Für uns bedeutet der Kampf gegen Faschismus auch der Kampf gegen Fragmente seiner Ideologie. Die Bilder, die diese Tage durch die Medien geistern, Bilder von Horden Deutscher Männer und Frauen, die rassistische Parolen grölen, die Menschen aufgrund ihrer Hautfarbe, Religion oder Herkunft diskriminieren, angreifen, verletzen und ihre Unterkünfte anzünden, zeigen uns, dass viele dieser Elemente faschistischer Ideologie nicht ein Problem kleiner Zirkel organisierter Neonazis, sondern in weiten Teilen der Bevölkerung verbreitet sind.

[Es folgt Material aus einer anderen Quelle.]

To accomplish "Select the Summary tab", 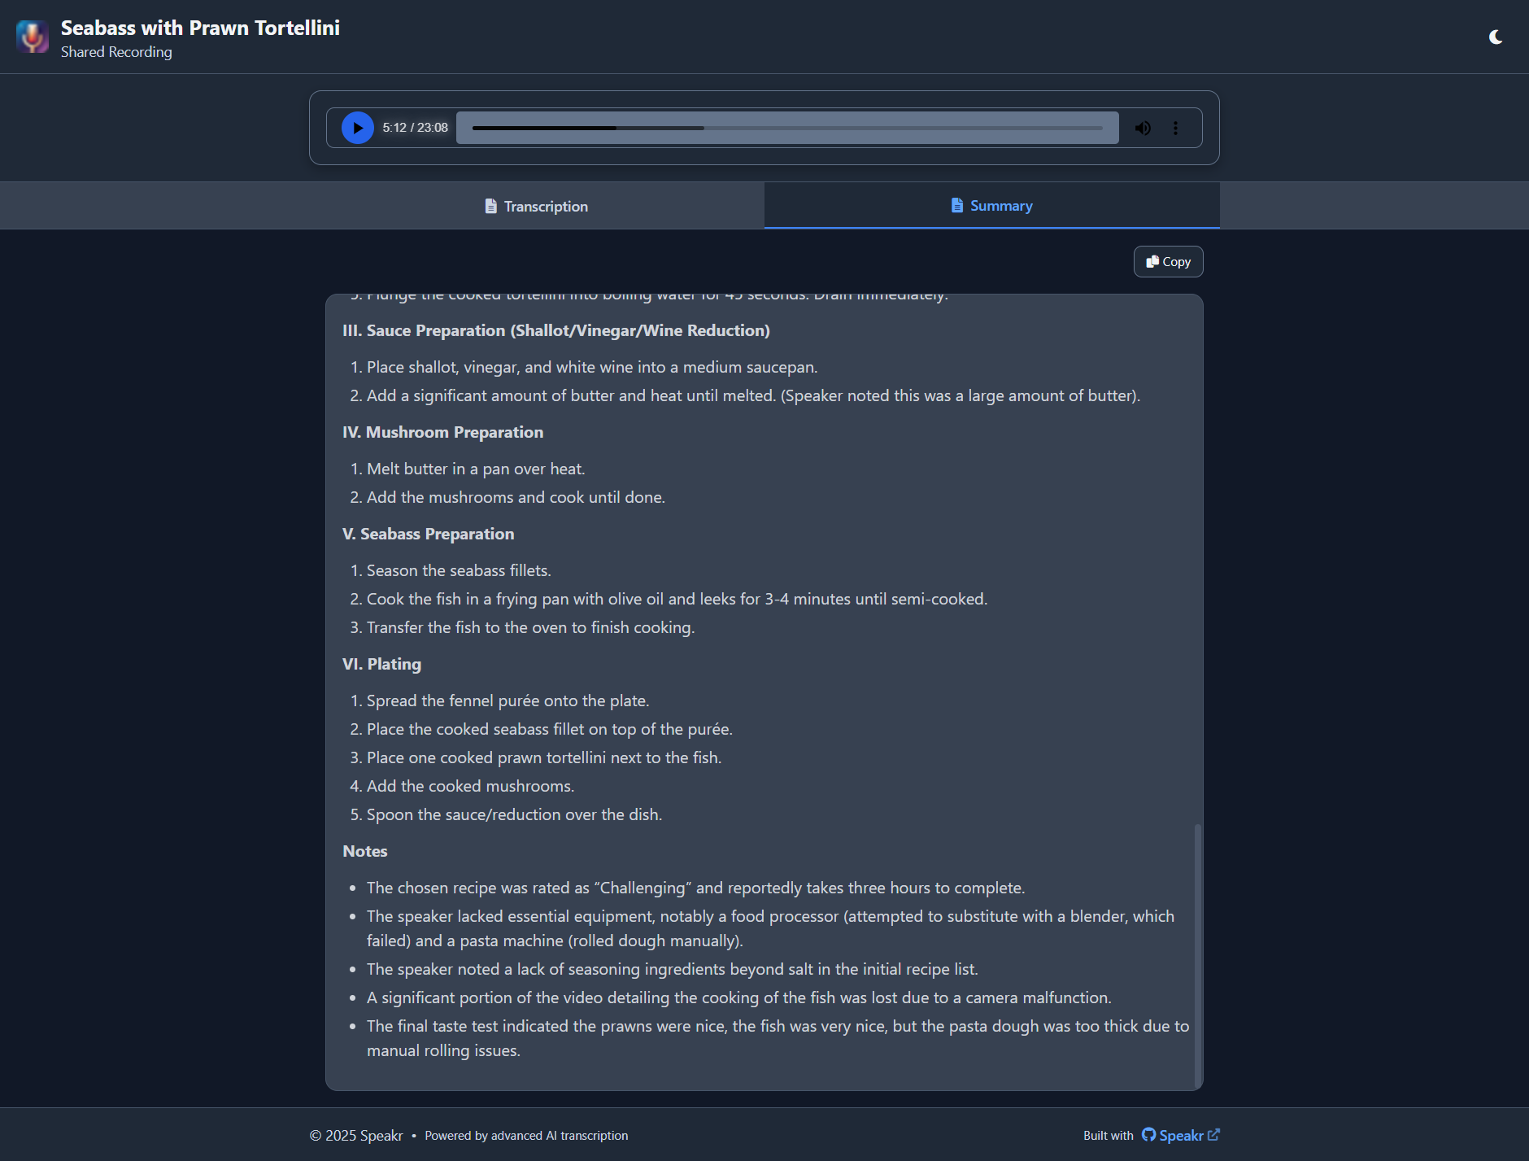I will point(991,206).
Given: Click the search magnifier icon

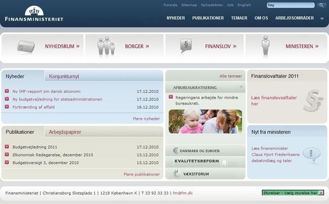Looking at the screenshot, I should point(321,5).
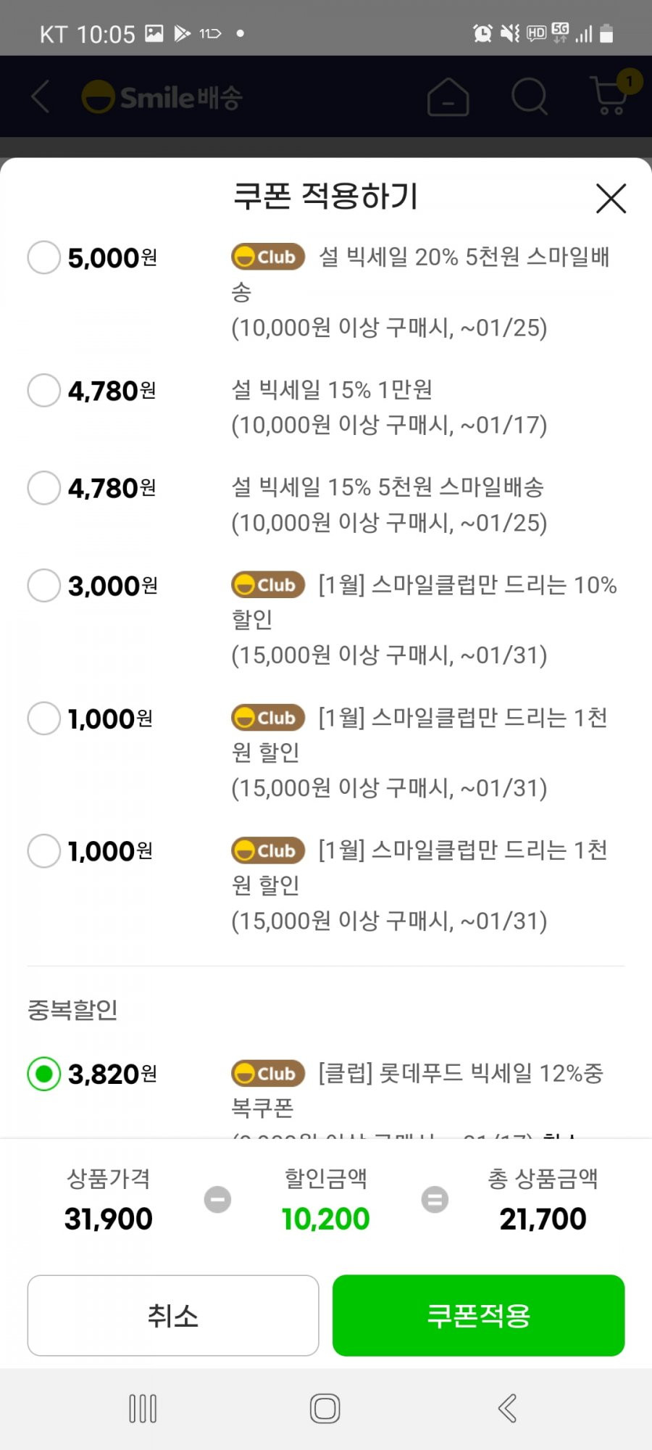Image resolution: width=652 pixels, height=1450 pixels.
Task: Select 4,780원 스마일배송 coupon expiring 01/25
Action: click(x=43, y=488)
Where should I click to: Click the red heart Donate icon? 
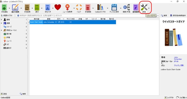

Die Neonazis der NPD und vor allem auch des III. Wegs fühlen sich bestätigt, heizen die Stimmung an und führen zur Eskalation latent vorhandener Vorurteile.

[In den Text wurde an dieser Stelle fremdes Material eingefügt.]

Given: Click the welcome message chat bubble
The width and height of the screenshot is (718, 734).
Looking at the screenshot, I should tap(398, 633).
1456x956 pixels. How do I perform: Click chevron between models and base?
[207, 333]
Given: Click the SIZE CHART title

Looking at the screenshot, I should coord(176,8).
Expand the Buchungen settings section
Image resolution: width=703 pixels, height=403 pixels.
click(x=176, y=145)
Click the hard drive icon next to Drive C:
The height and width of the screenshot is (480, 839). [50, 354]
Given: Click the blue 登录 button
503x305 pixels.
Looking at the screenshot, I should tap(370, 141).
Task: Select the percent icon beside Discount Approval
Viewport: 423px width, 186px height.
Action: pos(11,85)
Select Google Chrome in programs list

Diese Stimmung, diese Realität erinnert an Anfang der 90er Jahre, als im Taumel des erstarkten Nationalismus durch die Wiedervereinigung ein rassistischer Mob Menschen in Angst und Schrecken versetzte, als Flüchtlingsunterkünfte brannten und zur Beruhigung dieser Arschlöcher das Grundgesetz geändert wurde.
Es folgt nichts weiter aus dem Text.